[SUPPLIED PASSAGE]:
·····

The new Magnum is a great looking car that will get your neighbors talking as you rumble around the block. The unique styling of the Magnum will also attract muscle car group in the form of 18-22 year old guys pointing for their friends to “check that out”. And a few people will approach you as you are filling up the gas tank to ask, “Does it really have a Hemi?”, with only a vague notion that it somehow makes the car better.

The Magnum is offered with many different engine sizes (either a 6-cylinder or 8-cylinder) with your choice of horsepower output of 190, 250, 340 and 425. The price of the vehicle also corresponds with the engine size starting at $30,345 to the expensive STR-8 model for $37,320. A big part of the mystique around this car is the Hemi engine. The Hemi is short for hemispherical combustion chamber, which creates more efficient fuel burning and allows larger valves for better airflow. Basically, it produces more power than an engine with its displacement would normally produce. (There are also drawbacks to the Hemi, which is why it isn’t the only engine that Chrysler produces).


The interior of the car looks much more expensive than you’d expect for the price of the Magnum. Since Mercedes bought Chrysler, the Dodge vehicles I’ve sampled have had a sharp improvement in interior quality. While on the road, the car is very solid and the seats are comfortable even on long highway runs.

·····

[Item position entries]
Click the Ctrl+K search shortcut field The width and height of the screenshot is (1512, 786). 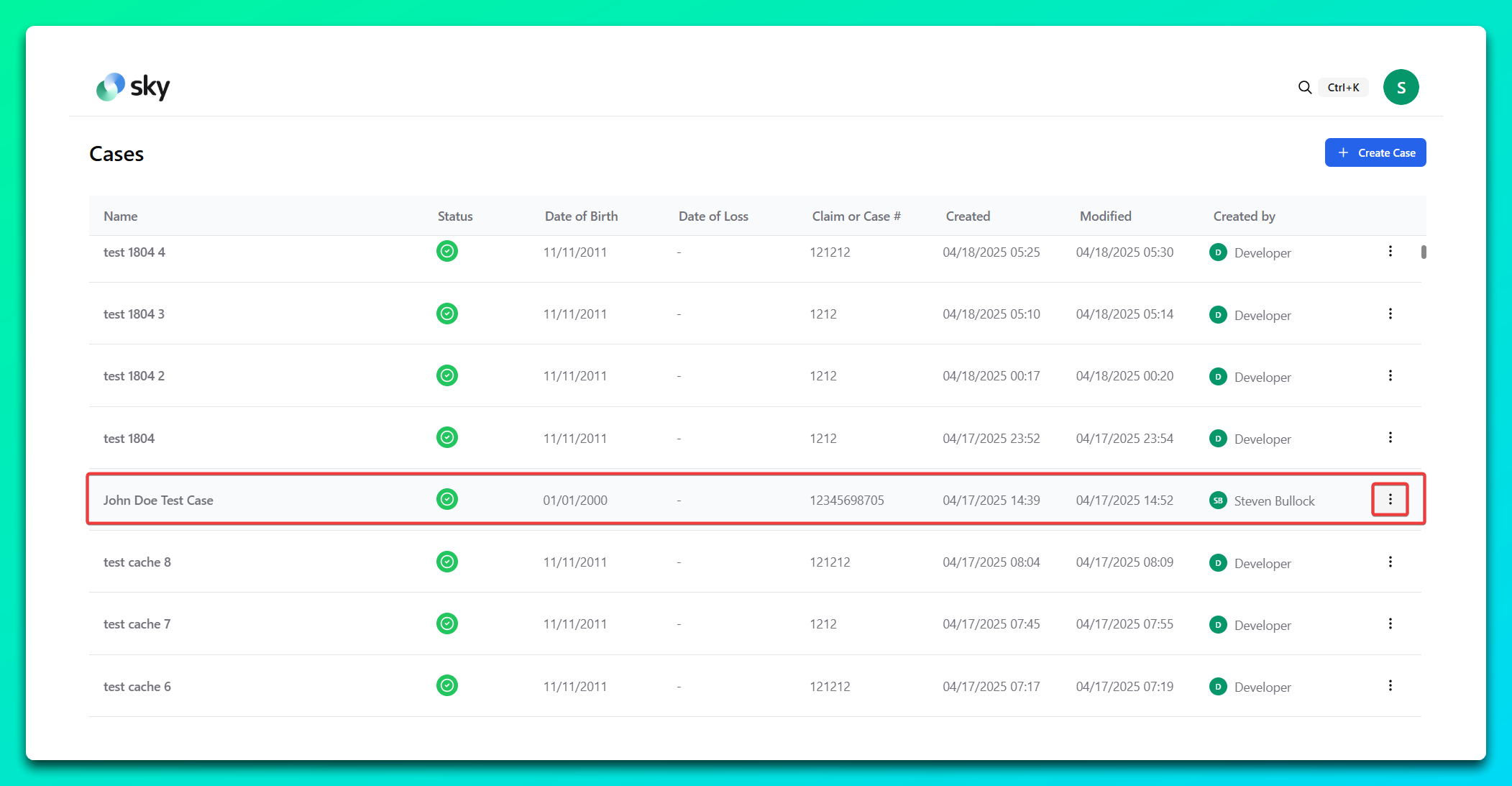[x=1342, y=87]
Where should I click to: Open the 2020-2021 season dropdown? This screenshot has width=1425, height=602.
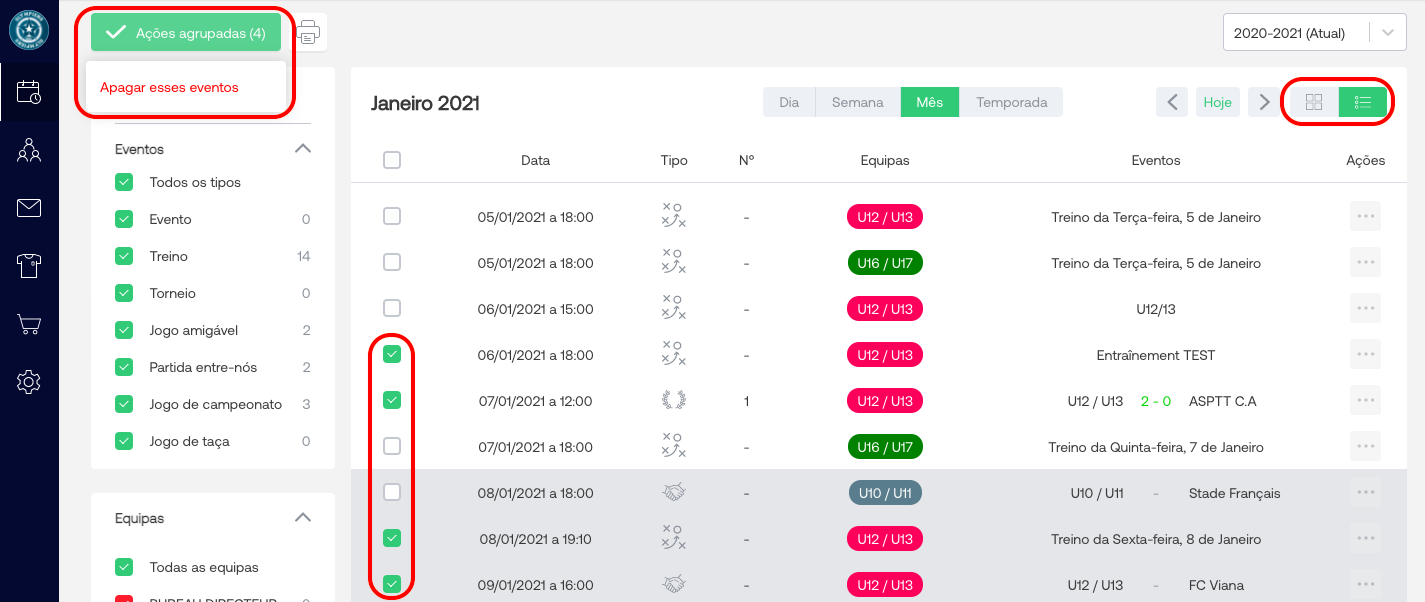(x=1314, y=32)
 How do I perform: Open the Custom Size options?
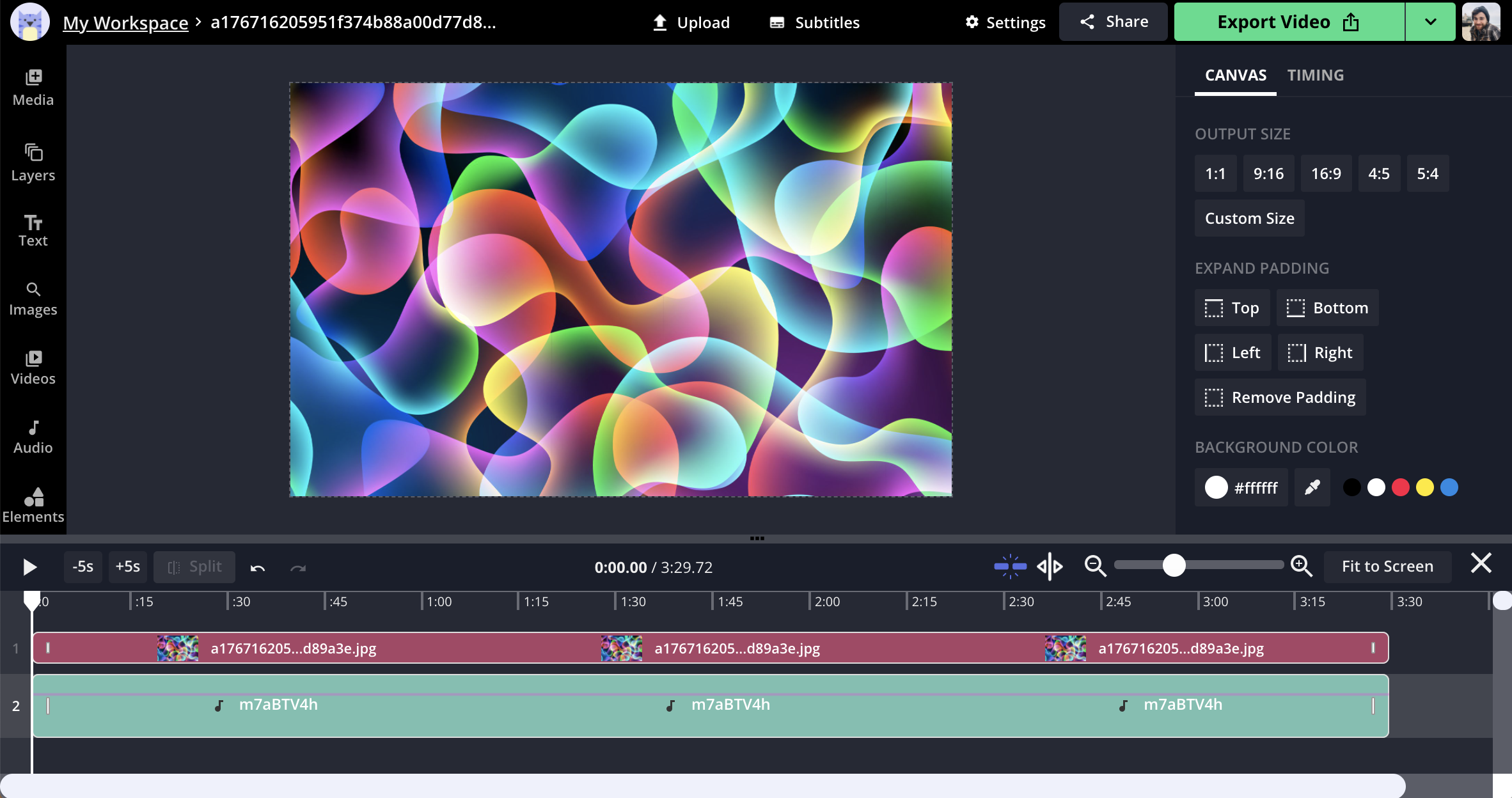(x=1249, y=219)
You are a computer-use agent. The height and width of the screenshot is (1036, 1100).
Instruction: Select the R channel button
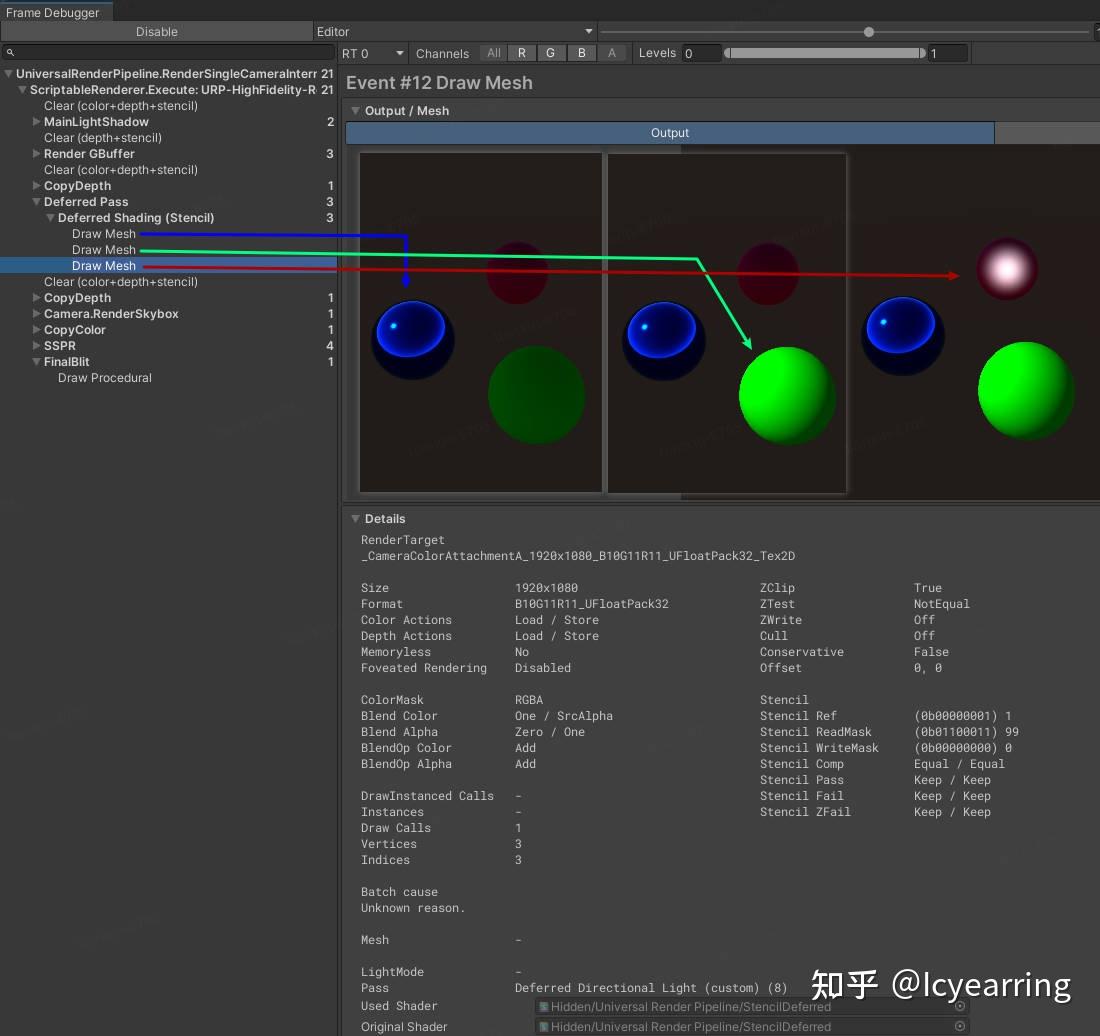tap(521, 53)
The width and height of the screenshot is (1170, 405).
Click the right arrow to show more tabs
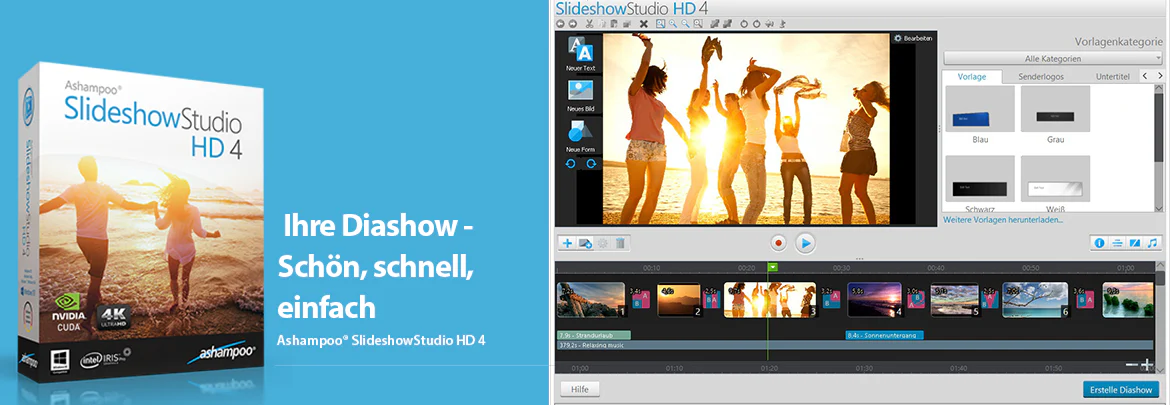(x=1160, y=76)
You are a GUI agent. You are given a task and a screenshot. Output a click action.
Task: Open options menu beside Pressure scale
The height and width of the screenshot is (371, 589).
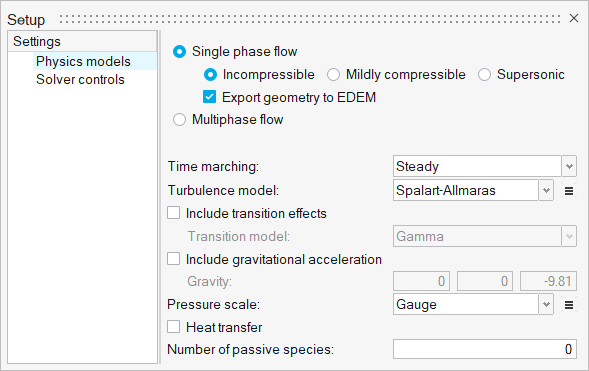569,305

·····

[EXERCISE TASKS]:
(a) List every horsepower output the Magnum review names as an option.
(b) Answer these questions from the Magnum review, one per line:
(i) What is Hemi short for?
(ii) What is the price of the STR-8 model?
(iii) What question do people ask while the car's gas tank is being filled?
These records were taken from a separate source.

[RESPONSES PER TASK]:
(a) 190, 250, 340, 425

(b)
(i) Hemispherical combustion chamber
(ii) $37,320
(iii) "Does it really have a Hemi?"